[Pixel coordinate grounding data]
○ ○ ○ ○ ○ ○ ○

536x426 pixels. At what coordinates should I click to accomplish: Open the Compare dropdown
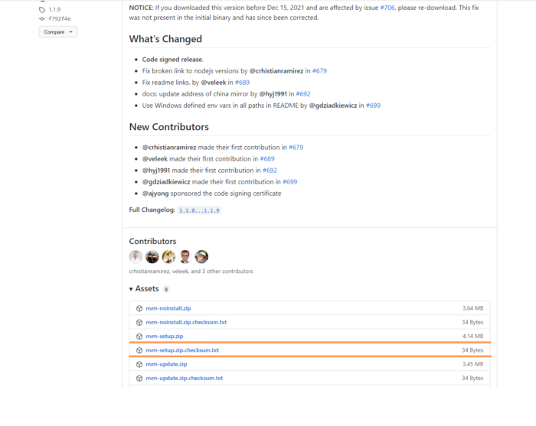tap(58, 32)
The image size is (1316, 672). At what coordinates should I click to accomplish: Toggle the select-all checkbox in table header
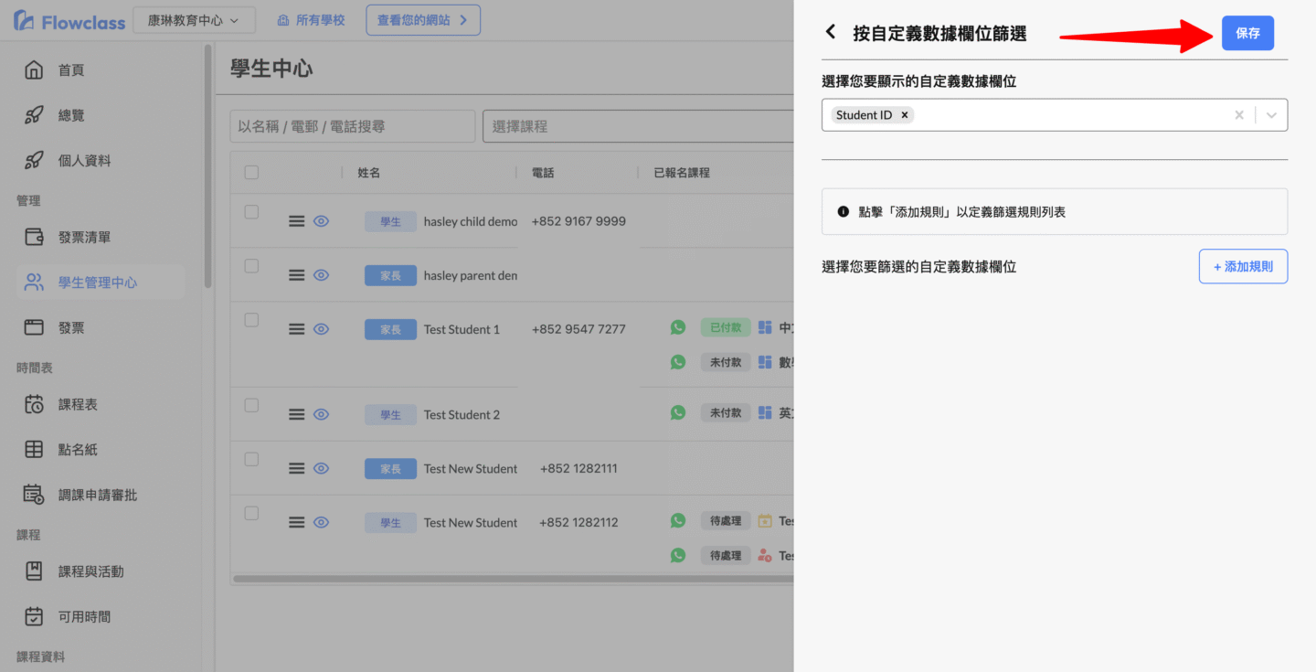coord(252,173)
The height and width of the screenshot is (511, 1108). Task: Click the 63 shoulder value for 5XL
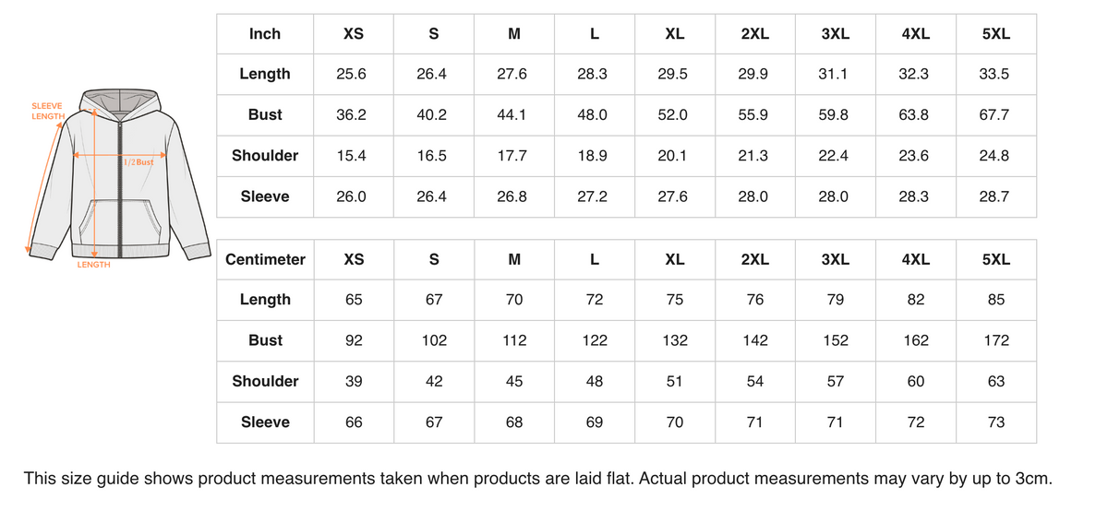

○ ○ ○ ○ ○ ○ ○

Assignment:
Return every record exactly, minus the pictures.

Exercise output:
536x426 pixels. At what coordinates should I click to accomplish: Open the Compare dropdown
tap(58, 32)
The image size is (1316, 672). At what coordinates should I click to accomplish: Toggle the select-all checkbox in table header
coord(252,173)
The height and width of the screenshot is (511, 1108). Task: Click the 63 shoulder value for 5XL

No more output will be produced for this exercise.